● BRIEF
Only the lines from the line containing "Where should I" through the final line of the entries should be printed, exactly as given, with the pictures left out.
○ ○ ○ ○
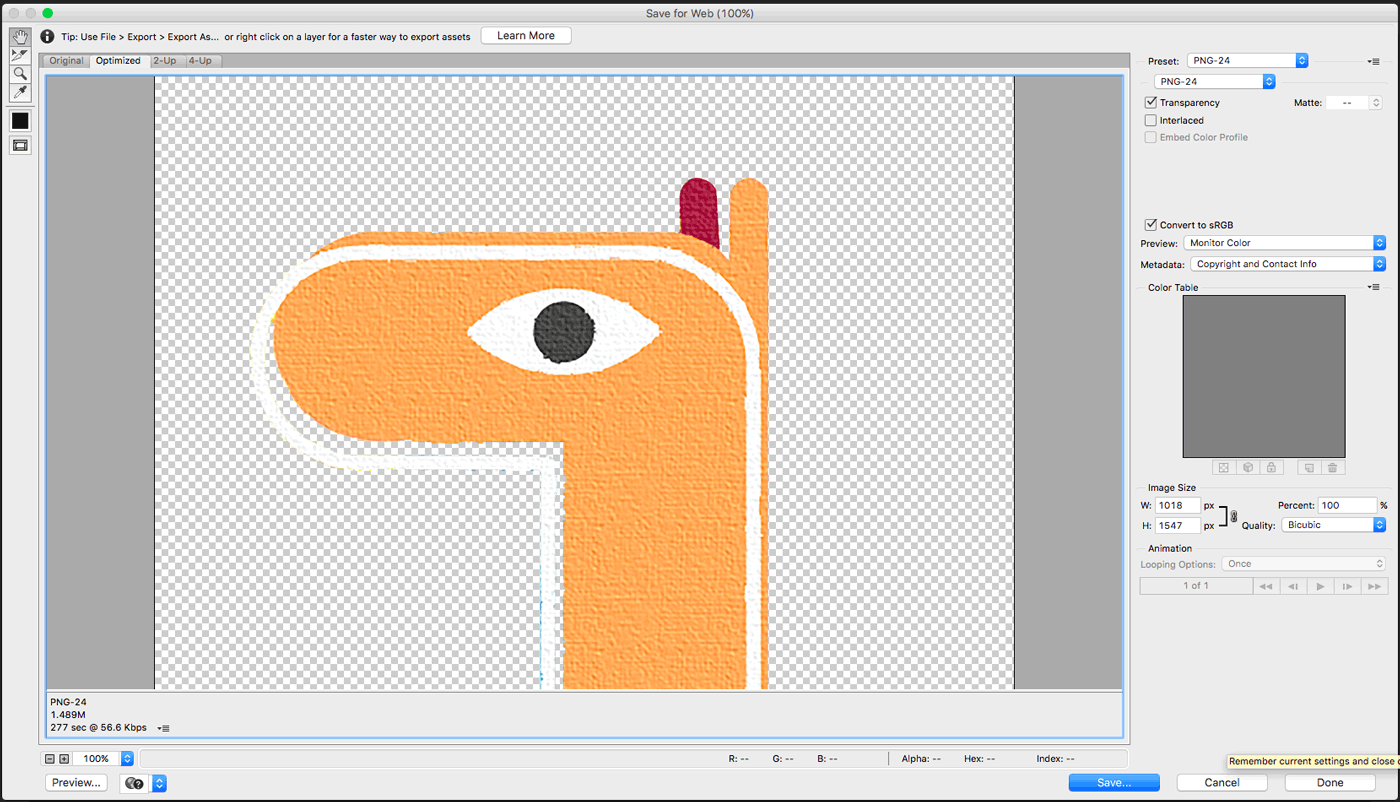This screenshot has width=1400, height=802.
Task: Select the Eyedropper tool
Action: [20, 93]
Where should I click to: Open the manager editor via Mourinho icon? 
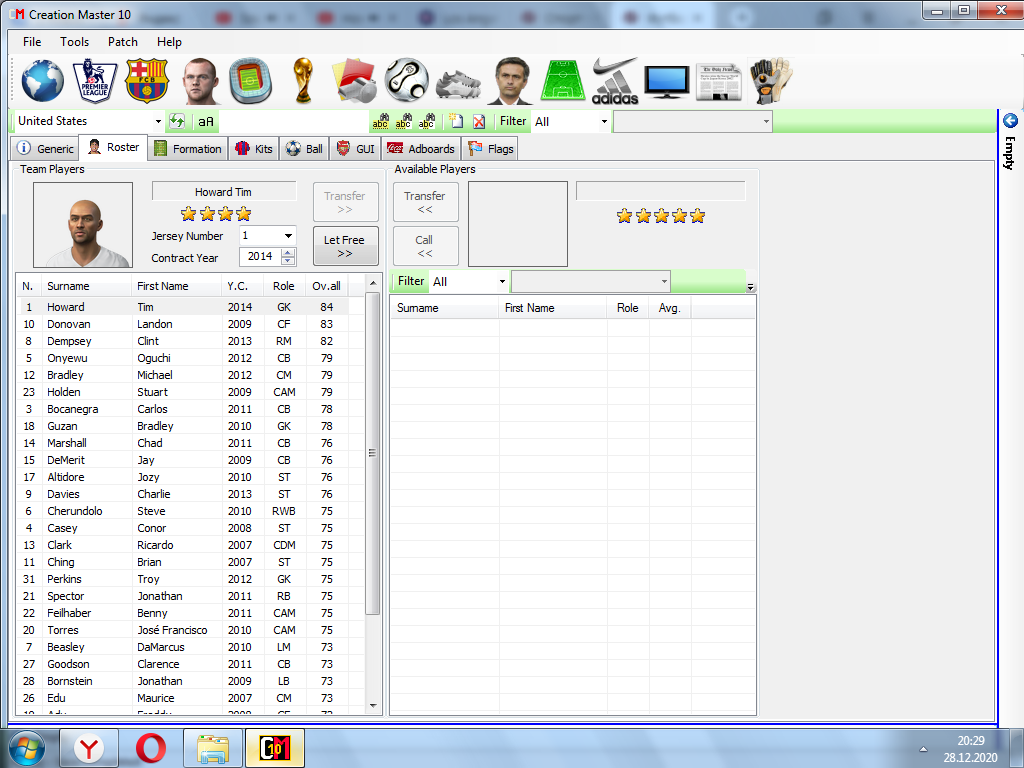(512, 81)
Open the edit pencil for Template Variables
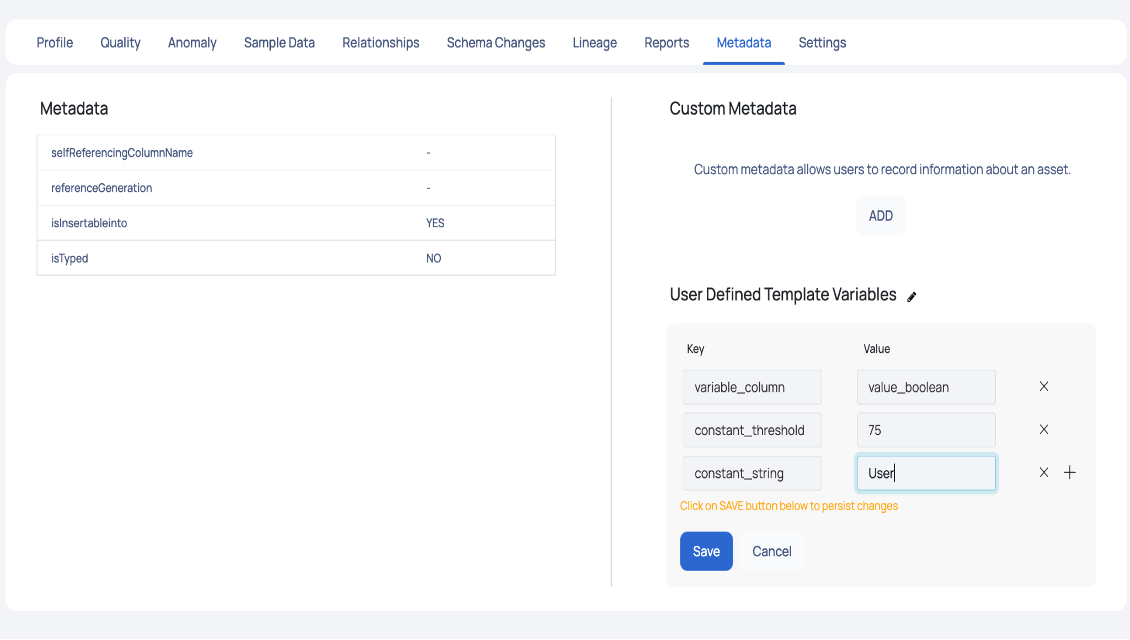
○ ○ ○ ○
● ANSWER AREA
Where should I click to: Open the manager editor via Mourinho icon? 
(512, 81)
Open the edit pencil for Template Variables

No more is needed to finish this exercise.